2026年1─6月に日本企業が関与したM&A(合併・買収)は、前年同期比5.1%増の2647件となった。日本企業による海外企業の買収は減少した一方、歴史的な円安などを背景にして、海外勢による日本企業への投資案件は約3割増加した。
6月の株主総会ではアクティビスト(物言う株主)による提案も相次ぎ、海外ファンドの存在感は一段と高まっており、政財界では制度面での対策を求める声が出ている。
レコフデータが、買い手または売り手のいずれかに日本企業が関与したM&A(出資を含む)を集計した。日本企業による海外でのM&A(IN─OUT)は、309件と前年同期比8.3%減少した。一方、日本企業同士のM&A(IN─IN)は事業承継案件を中心に、5.3%増の2106件となった。海外企業による日本国内でのM&A(OUT─IN)は27.5%増の232件となり、過去最多を更新した。
OUT─INの主な事例では、日本板硝子が3月、銀行団による債務株式化(DES)と合わせて、米投資ファンドのアポロ・グローバル・マネジメントから約1650億円の出資を受けると発表した。総額約3000億円の支援を通じて既存株主から株式を買い取り、非公開化によって経営再建を目指す方針だ。
東京海上ホールディングスは3月、米投資会社バークシャー・ハサウェイと資本業務提携し、同社から2.5%相当(2874億円)の出資を受け入れると発表した。
このほか、大手化学メーカーの太陽ホールディングス(HD)に対し、米投資ファンドのKKRが約5000億円を投じて買収すると発表した。KKRは株式非公開化に向けて、10月をめどにTOB(株式公開買い付け)に入る予定だ。

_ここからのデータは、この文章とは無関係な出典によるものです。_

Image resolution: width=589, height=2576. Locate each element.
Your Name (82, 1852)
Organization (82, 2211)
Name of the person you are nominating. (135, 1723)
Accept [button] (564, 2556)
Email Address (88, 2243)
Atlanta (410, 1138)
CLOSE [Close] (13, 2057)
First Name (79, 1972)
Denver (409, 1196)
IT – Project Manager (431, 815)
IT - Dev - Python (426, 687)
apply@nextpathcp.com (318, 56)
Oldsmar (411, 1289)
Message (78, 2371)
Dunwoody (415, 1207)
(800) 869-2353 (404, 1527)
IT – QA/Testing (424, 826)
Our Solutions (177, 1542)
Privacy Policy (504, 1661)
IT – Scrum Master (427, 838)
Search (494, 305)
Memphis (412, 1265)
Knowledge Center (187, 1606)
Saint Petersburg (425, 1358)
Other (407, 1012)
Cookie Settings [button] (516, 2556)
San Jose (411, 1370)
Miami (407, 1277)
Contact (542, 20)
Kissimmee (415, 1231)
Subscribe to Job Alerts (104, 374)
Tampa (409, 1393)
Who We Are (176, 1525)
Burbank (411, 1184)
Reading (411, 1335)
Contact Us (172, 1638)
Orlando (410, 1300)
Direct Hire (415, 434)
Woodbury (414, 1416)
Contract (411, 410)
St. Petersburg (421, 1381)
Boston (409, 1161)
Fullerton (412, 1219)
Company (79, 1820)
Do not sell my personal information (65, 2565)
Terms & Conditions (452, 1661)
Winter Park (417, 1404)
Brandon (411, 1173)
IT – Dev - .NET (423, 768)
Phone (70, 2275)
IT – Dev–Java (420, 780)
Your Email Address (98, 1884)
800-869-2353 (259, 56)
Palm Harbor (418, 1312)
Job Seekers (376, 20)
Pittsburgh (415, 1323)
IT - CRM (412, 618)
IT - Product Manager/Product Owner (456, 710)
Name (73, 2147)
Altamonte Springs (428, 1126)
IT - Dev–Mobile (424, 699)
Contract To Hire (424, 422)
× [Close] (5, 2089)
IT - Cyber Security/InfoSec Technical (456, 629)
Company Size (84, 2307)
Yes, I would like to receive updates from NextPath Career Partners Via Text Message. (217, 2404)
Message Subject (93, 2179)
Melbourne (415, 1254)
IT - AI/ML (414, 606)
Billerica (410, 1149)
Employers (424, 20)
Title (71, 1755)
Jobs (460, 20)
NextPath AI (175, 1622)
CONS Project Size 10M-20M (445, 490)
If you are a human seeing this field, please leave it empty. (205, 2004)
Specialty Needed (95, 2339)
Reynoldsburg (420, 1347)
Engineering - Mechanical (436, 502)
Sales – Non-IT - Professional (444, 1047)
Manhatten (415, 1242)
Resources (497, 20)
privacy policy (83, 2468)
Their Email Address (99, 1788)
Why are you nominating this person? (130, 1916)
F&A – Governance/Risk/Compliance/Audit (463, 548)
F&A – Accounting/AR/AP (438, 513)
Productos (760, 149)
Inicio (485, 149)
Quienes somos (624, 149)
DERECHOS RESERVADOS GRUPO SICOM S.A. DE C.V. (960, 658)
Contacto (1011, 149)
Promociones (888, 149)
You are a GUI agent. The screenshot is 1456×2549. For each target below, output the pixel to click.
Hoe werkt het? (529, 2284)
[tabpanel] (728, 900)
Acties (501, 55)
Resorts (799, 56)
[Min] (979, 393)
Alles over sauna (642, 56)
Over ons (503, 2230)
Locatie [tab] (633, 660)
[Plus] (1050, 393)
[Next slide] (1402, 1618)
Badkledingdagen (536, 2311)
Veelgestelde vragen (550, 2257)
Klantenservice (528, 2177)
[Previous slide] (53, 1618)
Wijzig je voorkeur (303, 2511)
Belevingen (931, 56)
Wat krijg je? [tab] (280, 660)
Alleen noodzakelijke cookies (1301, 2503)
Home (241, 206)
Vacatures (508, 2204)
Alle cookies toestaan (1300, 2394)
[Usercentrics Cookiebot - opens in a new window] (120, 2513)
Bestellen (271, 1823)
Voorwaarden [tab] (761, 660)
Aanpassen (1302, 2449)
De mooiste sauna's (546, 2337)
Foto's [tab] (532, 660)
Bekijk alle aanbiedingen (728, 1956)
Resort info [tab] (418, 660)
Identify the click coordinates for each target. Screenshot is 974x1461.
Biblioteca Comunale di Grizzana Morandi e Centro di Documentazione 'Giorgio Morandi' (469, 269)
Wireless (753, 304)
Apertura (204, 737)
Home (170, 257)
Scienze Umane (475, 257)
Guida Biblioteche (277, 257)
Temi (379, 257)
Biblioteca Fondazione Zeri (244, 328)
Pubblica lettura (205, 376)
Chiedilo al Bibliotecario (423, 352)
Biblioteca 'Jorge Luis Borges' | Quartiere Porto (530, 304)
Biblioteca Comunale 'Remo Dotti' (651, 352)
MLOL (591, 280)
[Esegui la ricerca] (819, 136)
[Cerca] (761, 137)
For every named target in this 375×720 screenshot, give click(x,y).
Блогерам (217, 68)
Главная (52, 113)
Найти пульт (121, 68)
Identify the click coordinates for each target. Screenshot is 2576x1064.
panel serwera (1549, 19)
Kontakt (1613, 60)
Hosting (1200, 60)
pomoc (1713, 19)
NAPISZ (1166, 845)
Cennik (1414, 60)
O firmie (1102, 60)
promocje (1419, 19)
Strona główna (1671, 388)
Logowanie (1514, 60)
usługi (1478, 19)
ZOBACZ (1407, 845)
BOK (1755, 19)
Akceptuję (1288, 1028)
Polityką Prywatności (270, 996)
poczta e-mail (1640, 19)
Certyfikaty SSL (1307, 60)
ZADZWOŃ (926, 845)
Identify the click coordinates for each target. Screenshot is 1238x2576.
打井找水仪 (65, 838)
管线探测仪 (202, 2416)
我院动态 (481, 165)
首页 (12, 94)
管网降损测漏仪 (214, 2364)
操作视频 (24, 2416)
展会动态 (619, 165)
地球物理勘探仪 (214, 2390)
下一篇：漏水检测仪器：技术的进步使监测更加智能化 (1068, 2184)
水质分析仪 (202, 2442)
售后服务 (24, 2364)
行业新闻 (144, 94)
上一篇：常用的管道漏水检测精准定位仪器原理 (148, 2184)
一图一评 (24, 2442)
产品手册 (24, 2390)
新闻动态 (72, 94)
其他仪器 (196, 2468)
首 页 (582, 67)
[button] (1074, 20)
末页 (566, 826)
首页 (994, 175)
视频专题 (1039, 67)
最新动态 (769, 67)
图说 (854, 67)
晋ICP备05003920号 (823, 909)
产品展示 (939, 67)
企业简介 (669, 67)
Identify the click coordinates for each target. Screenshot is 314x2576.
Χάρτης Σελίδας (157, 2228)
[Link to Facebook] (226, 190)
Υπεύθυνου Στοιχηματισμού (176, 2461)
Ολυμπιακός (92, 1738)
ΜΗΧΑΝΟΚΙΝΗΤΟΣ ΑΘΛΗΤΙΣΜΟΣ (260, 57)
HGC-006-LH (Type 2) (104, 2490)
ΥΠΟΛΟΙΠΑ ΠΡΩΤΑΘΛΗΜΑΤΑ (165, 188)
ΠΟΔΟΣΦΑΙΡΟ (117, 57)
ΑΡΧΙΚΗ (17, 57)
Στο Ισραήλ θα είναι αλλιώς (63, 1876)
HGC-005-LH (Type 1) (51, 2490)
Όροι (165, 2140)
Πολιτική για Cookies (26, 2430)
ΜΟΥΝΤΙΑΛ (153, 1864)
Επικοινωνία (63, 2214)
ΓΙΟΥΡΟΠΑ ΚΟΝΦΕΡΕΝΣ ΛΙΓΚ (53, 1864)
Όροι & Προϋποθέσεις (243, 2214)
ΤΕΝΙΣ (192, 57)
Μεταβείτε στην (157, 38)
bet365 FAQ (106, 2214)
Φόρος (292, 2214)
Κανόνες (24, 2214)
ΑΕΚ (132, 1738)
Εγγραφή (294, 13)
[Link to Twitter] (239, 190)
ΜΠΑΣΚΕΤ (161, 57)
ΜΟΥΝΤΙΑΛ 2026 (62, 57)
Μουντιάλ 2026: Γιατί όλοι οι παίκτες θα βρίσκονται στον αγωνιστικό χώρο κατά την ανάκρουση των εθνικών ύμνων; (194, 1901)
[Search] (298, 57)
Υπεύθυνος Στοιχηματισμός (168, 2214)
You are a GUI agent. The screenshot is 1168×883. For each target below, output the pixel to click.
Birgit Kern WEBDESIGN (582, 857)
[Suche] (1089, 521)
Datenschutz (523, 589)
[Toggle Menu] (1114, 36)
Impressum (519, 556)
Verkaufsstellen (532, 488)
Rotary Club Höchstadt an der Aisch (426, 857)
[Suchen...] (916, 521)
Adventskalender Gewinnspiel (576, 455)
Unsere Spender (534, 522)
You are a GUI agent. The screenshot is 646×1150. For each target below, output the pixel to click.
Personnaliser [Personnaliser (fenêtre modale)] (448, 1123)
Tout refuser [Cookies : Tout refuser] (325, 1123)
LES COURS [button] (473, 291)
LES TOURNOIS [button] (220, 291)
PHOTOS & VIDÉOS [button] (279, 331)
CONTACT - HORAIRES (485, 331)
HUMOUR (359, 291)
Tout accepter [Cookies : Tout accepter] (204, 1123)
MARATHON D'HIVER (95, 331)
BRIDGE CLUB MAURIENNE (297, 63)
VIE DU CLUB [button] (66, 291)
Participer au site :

太陽HDを巡っては、香港を拠点とするアクティビストファンドのオアシス・マネジメントが主要株主に浮上し、経営陣との対立が表面化。25年6月の定時株主総会では、創業家などの反対もあり、当時の佐藤英志社長の取締役再任案が否決されるなど、経営の混乱が続いていた。
太陽HDは、非公開化によって「安定的な株主構成のもと、長期的視点に基づいた経営戦略を遂行する」としている。